Rewrite everything from the line containing "717x507 pixels. How" through the end of the data, replacing "capacitor" with "condenser" and leaving all else unchanged. Omit the pictures from your answer.

Target pointing data:
•••

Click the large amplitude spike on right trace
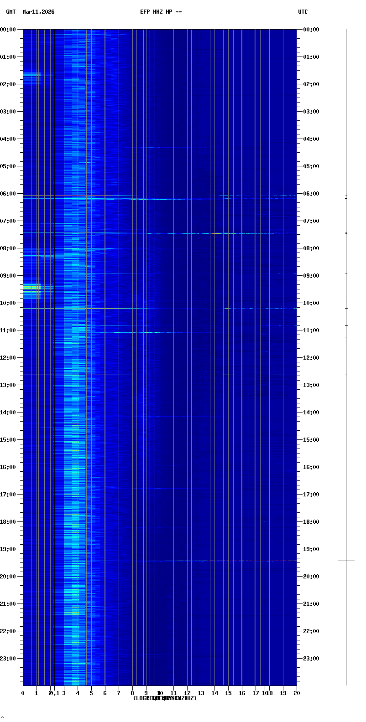 click(346, 561)
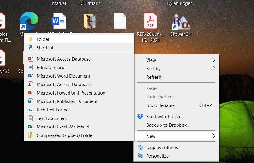Choose Text Document in the New submenu

click(x=52, y=118)
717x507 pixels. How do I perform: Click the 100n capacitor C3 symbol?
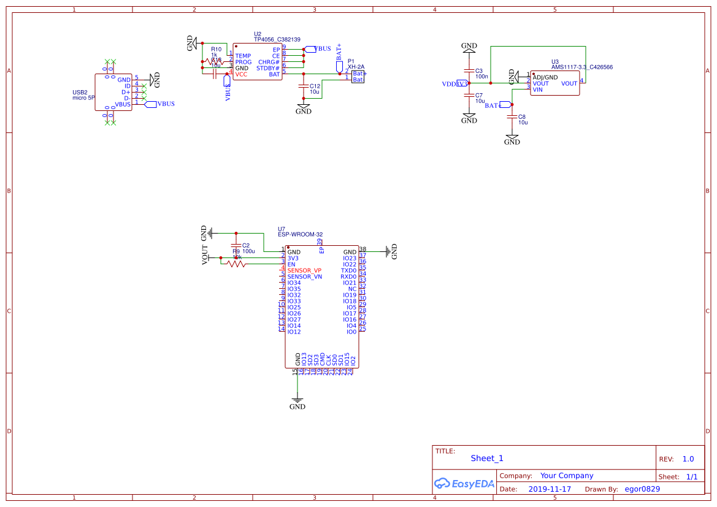(469, 71)
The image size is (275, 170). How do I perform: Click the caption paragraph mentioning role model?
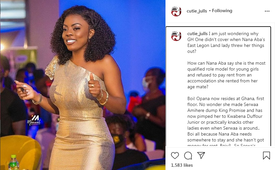(226, 75)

•••

### Answer in full:
717x507 pixels. How do I perform: Click the 100n condenser C3 symbol?
(469, 71)
The image size is (275, 170). How do I perform: Click the caption paragraph mentioning role model?
(226, 75)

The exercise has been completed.